──────── Provided material

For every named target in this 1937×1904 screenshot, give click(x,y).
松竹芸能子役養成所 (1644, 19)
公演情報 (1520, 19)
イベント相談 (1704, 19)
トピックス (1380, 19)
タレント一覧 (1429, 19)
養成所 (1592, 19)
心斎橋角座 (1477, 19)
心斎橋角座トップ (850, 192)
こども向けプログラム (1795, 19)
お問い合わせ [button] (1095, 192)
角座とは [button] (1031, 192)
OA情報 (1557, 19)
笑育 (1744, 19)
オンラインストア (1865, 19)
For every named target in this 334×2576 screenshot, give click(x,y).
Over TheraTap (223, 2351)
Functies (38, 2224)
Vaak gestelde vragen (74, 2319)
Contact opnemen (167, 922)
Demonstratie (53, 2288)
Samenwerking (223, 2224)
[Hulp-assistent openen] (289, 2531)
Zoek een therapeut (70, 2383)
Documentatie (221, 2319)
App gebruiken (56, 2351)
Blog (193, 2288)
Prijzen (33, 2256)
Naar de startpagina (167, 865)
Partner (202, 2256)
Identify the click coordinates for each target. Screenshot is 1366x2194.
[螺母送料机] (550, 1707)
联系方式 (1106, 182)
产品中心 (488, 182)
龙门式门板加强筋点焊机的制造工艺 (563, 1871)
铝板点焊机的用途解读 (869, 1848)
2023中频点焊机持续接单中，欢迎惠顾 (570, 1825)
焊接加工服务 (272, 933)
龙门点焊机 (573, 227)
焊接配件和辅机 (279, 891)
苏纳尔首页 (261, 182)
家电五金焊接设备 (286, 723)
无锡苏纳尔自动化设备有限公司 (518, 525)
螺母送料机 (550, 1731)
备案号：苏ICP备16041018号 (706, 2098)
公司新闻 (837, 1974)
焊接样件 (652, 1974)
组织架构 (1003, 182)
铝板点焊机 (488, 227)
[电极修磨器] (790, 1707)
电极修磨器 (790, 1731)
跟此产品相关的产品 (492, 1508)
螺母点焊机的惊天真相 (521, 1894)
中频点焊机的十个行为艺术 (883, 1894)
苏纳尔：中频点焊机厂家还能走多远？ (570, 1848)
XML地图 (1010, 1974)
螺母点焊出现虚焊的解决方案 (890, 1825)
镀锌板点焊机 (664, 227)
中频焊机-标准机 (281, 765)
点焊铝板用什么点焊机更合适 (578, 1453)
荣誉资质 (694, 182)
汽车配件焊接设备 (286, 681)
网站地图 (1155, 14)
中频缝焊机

────────────────

What the task requires: All lines from the one with "无锡苏纳尔自动化设备有限公司 (518, 525)" through the end of the data must be repeated exactly, and nothing else may be repeated.

Solution to this task:
无锡苏纳尔自动化设备有限公司 (518, 525)
螺母送料机 (550, 1731)
备案号：苏ICP备16041018号 (706, 2098)
公司新闻 (837, 1974)
焊接样件 (652, 1974)
组织架构 (1003, 182)
铝板点焊机 (488, 227)
[电极修磨器] (790, 1707)
电极修磨器 (790, 1731)
跟此产品相关的产品 (492, 1508)
螺母点焊机的惊天真相 (521, 1894)
中频点焊机的十个行为艺术 (883, 1894)
苏纳尔：中频点焊机厂家还能走多远？ (570, 1848)
XML地图 (1010, 1974)
螺母点焊出现虚焊的解决方案 (890, 1825)
镀锌板点焊机 (664, 227)
中频焊机-标准机 (281, 765)
点焊铝板用什么点焊机更合适 (578, 1453)
荣誉资质 (694, 182)
汽车配件焊接设备 (286, 681)
网站地图 (1155, 14)
中频缝焊机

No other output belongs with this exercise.